PFBI Sample Data provided by Malaysia Airlines Berhad contains 273 columns of attributes and 6054 rows of data. There are more than 200 columns are blank (missing 6054 values) and columns like TOT_PAX_CT missing hundreds values.
After look through the dataset, we come out with 2 questions to gain insight and analysis
Identify the variables and data types after 17 attributes are selected
Analyze the basic metrics such as mean, max, min and standard deviation.
Correlation matrix heatmap shows the correlation between two variables
Base on dataset, there are total 3294 flights are on time and 2760 flights are delay.

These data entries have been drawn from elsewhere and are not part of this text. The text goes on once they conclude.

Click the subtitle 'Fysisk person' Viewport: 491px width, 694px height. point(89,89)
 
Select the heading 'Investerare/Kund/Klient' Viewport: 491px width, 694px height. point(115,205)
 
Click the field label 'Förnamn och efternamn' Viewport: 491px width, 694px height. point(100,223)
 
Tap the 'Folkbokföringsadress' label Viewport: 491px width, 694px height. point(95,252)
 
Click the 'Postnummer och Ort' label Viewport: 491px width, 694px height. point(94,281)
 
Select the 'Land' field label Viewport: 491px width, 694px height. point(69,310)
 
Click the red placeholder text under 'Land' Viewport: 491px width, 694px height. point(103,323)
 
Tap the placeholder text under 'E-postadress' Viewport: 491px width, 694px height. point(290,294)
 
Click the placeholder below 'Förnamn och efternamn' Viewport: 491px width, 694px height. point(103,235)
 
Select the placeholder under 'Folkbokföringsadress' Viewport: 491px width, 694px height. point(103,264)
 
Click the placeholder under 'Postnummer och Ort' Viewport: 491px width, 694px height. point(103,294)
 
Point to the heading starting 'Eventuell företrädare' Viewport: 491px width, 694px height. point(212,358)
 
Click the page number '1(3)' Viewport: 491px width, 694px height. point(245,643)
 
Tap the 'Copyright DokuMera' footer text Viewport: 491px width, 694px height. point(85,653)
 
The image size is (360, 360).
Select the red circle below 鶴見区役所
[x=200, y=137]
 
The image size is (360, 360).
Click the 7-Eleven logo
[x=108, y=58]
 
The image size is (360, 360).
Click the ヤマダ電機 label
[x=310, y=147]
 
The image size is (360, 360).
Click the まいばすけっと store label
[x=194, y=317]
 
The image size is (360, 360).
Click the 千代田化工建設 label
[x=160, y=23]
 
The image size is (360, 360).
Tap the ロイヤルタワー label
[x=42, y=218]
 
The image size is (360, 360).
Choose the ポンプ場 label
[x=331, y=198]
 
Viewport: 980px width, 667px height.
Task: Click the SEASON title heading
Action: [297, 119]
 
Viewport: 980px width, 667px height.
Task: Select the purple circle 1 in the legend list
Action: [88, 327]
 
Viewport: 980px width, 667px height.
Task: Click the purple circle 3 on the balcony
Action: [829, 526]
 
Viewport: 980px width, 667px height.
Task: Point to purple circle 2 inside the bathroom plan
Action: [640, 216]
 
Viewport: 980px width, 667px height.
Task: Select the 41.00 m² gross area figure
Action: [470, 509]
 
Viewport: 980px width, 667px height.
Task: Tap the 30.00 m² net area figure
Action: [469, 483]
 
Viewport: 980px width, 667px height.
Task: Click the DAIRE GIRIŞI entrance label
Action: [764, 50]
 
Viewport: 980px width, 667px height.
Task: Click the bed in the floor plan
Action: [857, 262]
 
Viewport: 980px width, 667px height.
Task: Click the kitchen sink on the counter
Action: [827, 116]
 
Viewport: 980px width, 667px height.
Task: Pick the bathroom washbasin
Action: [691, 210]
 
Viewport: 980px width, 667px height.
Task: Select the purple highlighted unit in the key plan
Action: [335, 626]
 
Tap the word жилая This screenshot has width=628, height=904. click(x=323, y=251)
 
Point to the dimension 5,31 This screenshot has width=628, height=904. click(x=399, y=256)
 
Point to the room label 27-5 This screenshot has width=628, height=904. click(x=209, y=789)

Let's enjoy the video about data visualization dashboard on PFBI Sample Data
Insight & Analysis:
The probability of flight delay is higher when the destination of flight is non-Southeast Asia (rest of the world such as Australia, etc.) compare to Southeast Asia (Singapore, etc.).
Freighter services such as Kargo have higher probability of flight delay when the fly duration less than 500 minutes(8 hours),whereas passenger services have higher probability of flight delay when the fly duration is more than 300 minutes (5 hours). Normally, the fly duration more than 5 hours is international flight, so it may delay due to air traffic control restriction or late arrival of aircraft from another flight.
If the number of passenger booked is more than passenger boarded(load), it has a higher probability delay. We assume that this is due to they wait for the late comers.
The business class passenger probably relate to flight delay.